The jury was unable to reach a verdict in the Bill Cosby sexual assault trial after two weeks of deliberating and the judge announced a mistrial on Saturday, June 17. We learned late last evening how the 12 jurors voted.

United States – June 2017: Illustrative editorial image of court case document for defendant Bill Cosby v. plaintiff Andrea Constand for trial held at Montgomery County Courthouse in Pennsylvania. (Photo credit: XiXinXing)

COUNT 1 – Digital penetration without consent
Guilty – 10
Not guilty – 2
COUNT 2 – Andrea Constand was unconscious or unaware when Cosby was ‘assaulting’ her
Guilty – 1
Not guilty – 11
COUNT 3 – Cosby gave Constand drugs without her knowledge or consent before the ‘attack’
Guilty – 10
Not guilty – 2

Attorney Gloria Allred speaks to gathered media outside the Bill Cosby sexual assault trial in Norristown, Pennsylvania, Friday, June 16, 2017. (Photo credit: Michael Candelori)

The two holdouts on the guilty verdict in Counts 1 and 3, “not moving, no matter what,” said the juror, who agreed to speak to ABC News only on the condition of anonymity.

The assessment in count 2 has to be a blow to Constand.

Cosby, 79, faced three counts of aggravated sexual assault charges stemming from an alleged attack against Temple University basketball coach Andrea Constand at his Philadelphia home in 2004.

The felony aggravated indecent assault charges were launched against the embattled comedian in 2015. ‘

Lili Bernard, who has accused Bill Cosby of sexually assaulting her, leaves the podium after speaking to the media outside Cosby’s trial in Norristown, Pennsylvania, Friday, June 16, 2017. (Photo credit: Michael Candelori)

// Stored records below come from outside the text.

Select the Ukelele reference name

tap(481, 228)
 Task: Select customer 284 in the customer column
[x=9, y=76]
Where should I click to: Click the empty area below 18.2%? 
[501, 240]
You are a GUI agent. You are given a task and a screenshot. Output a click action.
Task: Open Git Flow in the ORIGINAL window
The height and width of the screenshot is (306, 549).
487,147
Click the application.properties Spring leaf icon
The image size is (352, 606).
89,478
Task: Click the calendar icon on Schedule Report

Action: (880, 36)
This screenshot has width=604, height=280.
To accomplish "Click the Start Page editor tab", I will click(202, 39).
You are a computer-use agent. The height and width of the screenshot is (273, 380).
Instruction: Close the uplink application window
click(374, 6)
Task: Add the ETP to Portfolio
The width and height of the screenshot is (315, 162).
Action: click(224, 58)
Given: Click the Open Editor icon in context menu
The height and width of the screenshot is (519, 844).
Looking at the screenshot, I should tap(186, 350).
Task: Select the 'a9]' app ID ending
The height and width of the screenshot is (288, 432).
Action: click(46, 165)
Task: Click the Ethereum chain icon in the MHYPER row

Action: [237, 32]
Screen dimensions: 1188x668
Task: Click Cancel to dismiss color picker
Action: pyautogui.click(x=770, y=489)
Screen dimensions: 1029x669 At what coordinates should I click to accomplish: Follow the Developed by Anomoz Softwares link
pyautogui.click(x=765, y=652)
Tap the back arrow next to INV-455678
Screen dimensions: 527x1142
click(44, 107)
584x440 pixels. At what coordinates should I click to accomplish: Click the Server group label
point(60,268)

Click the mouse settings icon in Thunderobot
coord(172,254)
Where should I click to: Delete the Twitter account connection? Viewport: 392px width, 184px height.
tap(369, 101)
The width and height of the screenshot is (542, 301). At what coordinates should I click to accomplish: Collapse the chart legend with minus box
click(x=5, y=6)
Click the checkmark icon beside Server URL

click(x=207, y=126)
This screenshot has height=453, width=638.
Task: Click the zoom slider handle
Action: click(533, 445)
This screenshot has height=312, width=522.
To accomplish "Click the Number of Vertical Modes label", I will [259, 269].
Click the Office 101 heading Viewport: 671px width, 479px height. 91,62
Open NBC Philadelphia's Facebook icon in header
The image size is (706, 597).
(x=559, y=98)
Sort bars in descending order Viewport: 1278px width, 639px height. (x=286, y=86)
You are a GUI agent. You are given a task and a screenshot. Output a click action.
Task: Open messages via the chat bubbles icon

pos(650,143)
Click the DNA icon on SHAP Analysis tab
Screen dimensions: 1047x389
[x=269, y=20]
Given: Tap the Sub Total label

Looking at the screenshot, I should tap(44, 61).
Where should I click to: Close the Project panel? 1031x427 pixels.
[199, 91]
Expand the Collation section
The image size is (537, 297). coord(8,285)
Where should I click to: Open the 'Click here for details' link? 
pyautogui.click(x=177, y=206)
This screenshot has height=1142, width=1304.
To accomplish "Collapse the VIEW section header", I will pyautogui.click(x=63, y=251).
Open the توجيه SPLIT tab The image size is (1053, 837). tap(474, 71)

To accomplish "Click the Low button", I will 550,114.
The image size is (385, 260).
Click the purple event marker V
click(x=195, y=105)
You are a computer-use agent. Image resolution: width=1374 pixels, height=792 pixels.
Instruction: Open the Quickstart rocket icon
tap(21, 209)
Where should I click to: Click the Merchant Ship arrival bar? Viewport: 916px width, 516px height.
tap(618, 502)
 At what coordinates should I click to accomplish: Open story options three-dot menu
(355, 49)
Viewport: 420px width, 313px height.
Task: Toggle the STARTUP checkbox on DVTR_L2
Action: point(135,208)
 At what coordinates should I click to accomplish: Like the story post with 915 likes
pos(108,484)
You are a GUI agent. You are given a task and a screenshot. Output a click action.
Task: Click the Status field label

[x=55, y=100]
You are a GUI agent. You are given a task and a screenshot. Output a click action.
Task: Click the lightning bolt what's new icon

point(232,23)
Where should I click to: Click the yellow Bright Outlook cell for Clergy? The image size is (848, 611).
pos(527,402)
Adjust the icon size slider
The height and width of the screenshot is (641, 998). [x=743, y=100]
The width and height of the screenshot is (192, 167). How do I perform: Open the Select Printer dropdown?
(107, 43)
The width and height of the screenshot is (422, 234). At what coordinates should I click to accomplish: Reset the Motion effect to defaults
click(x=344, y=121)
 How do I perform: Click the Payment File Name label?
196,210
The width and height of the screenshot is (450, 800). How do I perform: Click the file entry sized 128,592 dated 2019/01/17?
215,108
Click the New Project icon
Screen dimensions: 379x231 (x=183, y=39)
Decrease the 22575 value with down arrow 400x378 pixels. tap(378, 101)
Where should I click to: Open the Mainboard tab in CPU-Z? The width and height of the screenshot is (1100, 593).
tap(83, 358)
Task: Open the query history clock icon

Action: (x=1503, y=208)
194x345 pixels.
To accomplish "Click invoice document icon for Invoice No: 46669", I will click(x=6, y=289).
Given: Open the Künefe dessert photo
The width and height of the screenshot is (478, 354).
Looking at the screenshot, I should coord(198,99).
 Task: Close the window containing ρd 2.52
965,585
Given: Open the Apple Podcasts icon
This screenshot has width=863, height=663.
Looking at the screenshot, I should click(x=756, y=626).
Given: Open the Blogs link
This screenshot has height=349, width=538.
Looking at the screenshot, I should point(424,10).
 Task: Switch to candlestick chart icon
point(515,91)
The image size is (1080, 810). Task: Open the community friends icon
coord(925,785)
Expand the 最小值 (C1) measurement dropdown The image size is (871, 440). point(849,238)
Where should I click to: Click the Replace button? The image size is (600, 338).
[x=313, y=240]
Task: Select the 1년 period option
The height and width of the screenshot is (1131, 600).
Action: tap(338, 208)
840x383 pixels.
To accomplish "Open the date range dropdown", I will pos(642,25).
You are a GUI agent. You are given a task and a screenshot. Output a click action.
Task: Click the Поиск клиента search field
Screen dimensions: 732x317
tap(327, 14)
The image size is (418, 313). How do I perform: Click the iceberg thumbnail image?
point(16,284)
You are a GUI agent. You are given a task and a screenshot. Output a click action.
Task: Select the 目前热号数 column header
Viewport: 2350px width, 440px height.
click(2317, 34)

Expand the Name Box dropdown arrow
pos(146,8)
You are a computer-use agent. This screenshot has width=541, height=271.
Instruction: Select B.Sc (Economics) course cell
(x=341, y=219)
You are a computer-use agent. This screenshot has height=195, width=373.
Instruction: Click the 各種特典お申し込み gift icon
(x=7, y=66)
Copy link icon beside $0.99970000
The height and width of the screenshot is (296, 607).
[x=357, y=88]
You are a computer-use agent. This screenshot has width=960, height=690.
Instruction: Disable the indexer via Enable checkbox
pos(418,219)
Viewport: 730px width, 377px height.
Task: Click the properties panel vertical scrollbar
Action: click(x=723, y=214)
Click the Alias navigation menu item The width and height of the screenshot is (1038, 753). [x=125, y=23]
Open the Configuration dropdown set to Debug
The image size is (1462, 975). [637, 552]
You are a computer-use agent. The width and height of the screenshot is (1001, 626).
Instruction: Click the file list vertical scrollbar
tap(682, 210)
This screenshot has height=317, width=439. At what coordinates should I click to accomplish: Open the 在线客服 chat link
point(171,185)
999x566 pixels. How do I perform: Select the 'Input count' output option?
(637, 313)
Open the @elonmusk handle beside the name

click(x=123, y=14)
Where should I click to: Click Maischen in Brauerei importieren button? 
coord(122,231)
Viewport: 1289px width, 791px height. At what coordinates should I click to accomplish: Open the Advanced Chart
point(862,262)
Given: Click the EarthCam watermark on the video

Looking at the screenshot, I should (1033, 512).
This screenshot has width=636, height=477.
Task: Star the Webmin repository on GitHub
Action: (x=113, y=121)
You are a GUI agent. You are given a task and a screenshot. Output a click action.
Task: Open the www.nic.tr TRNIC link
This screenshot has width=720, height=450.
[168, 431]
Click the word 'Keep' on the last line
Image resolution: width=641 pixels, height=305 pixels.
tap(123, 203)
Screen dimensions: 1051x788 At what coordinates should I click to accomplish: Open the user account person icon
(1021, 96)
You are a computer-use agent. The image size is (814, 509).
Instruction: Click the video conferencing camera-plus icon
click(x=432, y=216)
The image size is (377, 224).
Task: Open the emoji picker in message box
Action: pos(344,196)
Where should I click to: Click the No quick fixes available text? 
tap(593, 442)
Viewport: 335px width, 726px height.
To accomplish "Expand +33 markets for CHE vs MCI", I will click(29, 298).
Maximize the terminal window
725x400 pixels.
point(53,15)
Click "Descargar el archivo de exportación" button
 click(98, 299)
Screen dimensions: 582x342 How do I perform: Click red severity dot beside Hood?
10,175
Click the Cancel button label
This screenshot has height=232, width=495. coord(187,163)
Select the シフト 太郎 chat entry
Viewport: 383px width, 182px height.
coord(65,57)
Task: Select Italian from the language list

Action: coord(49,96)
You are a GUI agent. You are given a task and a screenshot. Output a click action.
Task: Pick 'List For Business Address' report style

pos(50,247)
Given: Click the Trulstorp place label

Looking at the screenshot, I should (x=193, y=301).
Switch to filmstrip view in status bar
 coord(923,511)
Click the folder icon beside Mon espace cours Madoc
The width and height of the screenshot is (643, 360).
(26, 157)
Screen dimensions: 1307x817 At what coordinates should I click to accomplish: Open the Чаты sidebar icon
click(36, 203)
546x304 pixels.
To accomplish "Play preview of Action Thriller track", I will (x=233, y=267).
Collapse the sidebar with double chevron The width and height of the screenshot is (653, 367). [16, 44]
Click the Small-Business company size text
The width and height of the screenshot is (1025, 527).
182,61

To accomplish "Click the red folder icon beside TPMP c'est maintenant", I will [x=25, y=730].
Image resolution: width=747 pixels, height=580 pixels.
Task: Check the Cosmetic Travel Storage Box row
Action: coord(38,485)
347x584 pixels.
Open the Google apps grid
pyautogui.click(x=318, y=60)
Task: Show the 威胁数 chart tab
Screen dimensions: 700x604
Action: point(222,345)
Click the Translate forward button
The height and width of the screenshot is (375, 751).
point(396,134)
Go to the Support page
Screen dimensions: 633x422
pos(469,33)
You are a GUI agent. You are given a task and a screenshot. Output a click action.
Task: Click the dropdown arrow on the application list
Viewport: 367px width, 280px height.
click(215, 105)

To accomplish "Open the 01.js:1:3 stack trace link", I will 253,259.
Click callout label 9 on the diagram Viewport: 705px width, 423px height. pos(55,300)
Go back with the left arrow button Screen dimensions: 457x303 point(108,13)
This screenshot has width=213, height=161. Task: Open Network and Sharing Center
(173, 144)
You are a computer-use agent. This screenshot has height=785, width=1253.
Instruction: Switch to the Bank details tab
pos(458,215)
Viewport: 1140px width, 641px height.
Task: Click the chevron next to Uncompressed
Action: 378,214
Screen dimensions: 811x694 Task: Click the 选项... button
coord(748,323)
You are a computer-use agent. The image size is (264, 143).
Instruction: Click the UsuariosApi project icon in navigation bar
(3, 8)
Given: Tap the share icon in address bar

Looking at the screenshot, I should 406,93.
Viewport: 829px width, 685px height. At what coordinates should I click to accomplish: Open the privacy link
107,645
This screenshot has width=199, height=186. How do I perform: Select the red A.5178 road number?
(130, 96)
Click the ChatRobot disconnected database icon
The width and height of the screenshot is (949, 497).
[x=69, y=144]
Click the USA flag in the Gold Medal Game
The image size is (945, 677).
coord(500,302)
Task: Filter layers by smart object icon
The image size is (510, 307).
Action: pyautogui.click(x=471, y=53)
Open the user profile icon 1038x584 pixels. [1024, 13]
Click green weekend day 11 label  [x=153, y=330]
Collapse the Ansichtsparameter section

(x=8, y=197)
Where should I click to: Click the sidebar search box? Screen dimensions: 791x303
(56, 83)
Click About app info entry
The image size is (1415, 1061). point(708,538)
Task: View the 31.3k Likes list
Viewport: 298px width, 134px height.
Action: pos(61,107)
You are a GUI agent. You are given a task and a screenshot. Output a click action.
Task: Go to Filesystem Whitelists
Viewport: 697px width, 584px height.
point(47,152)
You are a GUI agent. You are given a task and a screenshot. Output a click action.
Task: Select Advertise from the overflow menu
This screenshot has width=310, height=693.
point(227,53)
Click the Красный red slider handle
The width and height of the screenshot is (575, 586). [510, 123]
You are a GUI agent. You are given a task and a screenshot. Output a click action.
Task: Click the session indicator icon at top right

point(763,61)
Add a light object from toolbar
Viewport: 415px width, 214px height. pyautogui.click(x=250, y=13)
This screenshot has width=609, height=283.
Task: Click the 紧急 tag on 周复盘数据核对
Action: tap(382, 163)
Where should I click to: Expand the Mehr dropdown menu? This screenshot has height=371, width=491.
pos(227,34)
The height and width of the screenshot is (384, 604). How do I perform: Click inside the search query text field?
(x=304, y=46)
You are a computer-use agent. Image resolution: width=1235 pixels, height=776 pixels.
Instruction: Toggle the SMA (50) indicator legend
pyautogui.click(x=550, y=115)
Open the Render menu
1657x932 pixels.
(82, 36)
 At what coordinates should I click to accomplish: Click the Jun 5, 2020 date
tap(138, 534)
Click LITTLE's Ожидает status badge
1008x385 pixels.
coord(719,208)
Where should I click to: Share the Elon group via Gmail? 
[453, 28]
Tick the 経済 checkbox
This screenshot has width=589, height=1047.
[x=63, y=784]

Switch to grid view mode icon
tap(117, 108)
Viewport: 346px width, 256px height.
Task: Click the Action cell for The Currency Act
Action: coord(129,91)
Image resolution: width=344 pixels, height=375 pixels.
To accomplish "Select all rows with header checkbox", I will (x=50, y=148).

The anonymous juror who spoke to ABC affirmed that accusations by dozens of other women against Cosby were not factored into the deliberations at all and explained, “We never brought anything outside in, Never. Not once. If somebody would mention something, we would cut them off.”

The room was tense as the jurors deliberated. One juror was so irate, he punched the wall which alarmed the group of five sheriff’s deputies that guarded the sequestered dozen.

The juror added, “People couldn’t even pace. They were just literally walking in circles where they were standing because they were losing their minds” because the room was so small and “People would just start crying out of nowhere, we wouldn’t even be talking about [the case] — and people would just start crying.”

District Attorney Kevin Steele has said that he plans to retry the case.